Last year, I started making pizza carabonara—having never before been interested in the pasta version, a reaction to an early boyfriend in the 80’s with bad taste and a penchant for using olive oil only instead of eggs — and fell instantly in lust with the combination of creamy garlic and mascarpone-topped crust larded with lovely chunks of sinful pancetta, brought perfectly into focus with an egg (or in my case four) and a bit of romano cheese.  Oh, the thrill of fat on fat. The way my head begins to purr as the yolk spreads itself over what must be the four pillars of food pleasure:  crunch, salt, garlic and umami (cheese). 

It’s fair to say that my life lately has been a little dogged–definitely in need of some sexing up.  So last week, a little hung over, I made burgers for the artist-lover and me, something that feels to me like slumming.  While it’s true that there is nothing like a good juicy burger—I find them excruciatingly difficult to make at home.  Absent the searing heat of a flat top, I’ll confess I can’t get a burger right.  The problem with most (cheap) BBQ grills is that they don’t get hot enough to caramelize the meat quickly while still retaining a mid-rare center.  But fresh off a night of a little too much Friuliano, I needed some grease and Greg was jonesing for what he calls regular food.  


So burgers it was.


I fried some bacon and then took an hour or two to slow sauté thin brown onions until they were crispy.  Then I fried an egg.  The trick is to heat the pan so it is searing, melt butter, wait for the bubble and crack the egg before instantly turning the heat down to medium low.  This way, the white will cook all the way and the yolk will be runny.  I put this little trifecta (crispy onion, bacon, gloriously runny egg) on top of my cheddar burger—bun toasted, of course—and the result was so sublime, it shoved my long-time favorite–the blue-cheese burger–permanently to back of the bus. 


I’d long ago learned the pleasure of the runny egg—from my buttoned-down mother who taught me to dip my toast into sunny side up eggs when I was young.  Her pleasures were secret and the combination of butter melting into the slightly thickened yolk is a memory of mom I hold close to me.  She ate eggs every day of her too short life.

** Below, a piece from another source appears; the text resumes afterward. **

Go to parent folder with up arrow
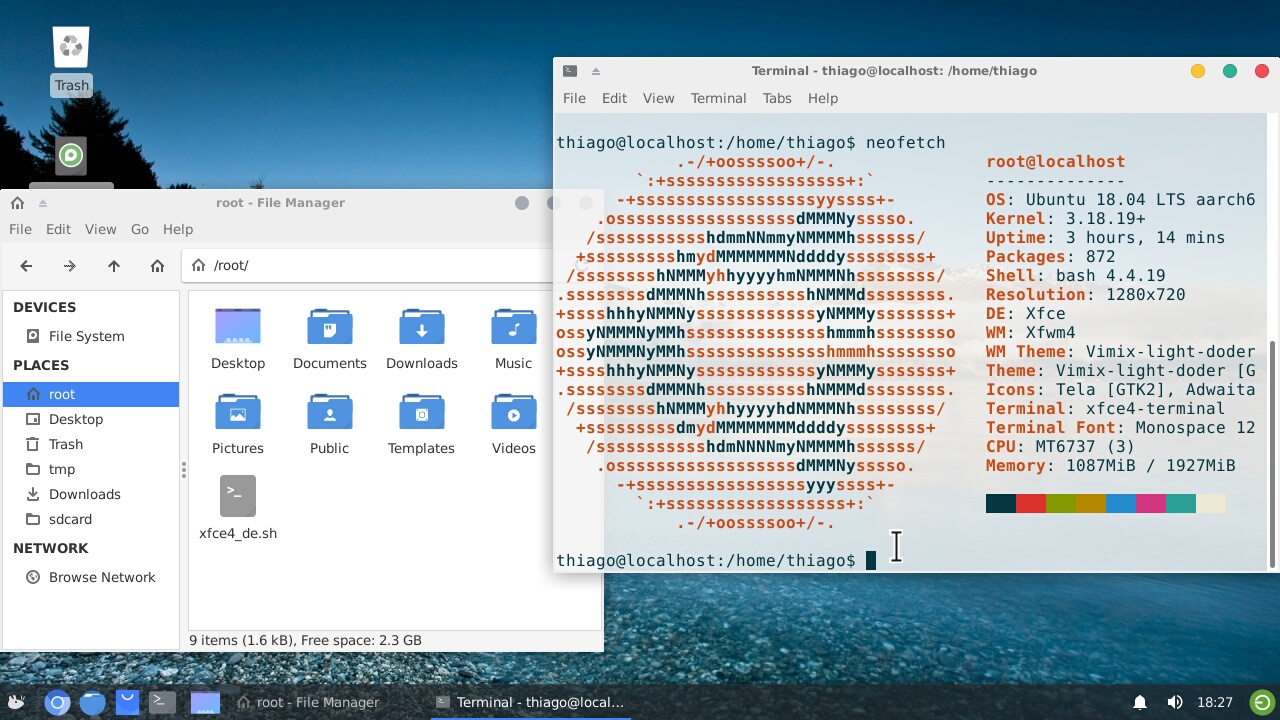1280x720 pixels. (114, 266)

The Artist-Lover’s workHorse painting in progress by Greg Marquez
The good news for the rest of us is that the secret pleasure of the egg is now sanctioned:  Fat is back.  We know it’s good for the metabolism and it has a calming effect on the brain.  (If you don’t believe me, think of how you feel when you eat that pint of Ben and Jerry’s—it’s chemical and it’s real).  There is no reason to avoid the perfect beauty and eroticism of the egg.  At our house we buy the pricey Omega-3 kind, for health, for mood.  Like my mom, Greg eats eggs every day for breakfast, sometimes scrambled, but sometimes adorably served as Toads in the Hole. 

Me?  I like my eggs all day long.  Try a poached egg on top of spicy arugula salad dressed with truffle oil and lemon and shaved parmesan.  Spinach salad with bacon would work just as well.  Perfectly poached asparagus plated in a row simply begs for the sensual weight of an egg laid lovingly on top.  Imagine the silky pleasure of a perfectly cooked yolk spilling onto pungent mushroom risotto or fried sweet potatoes with wilted chard.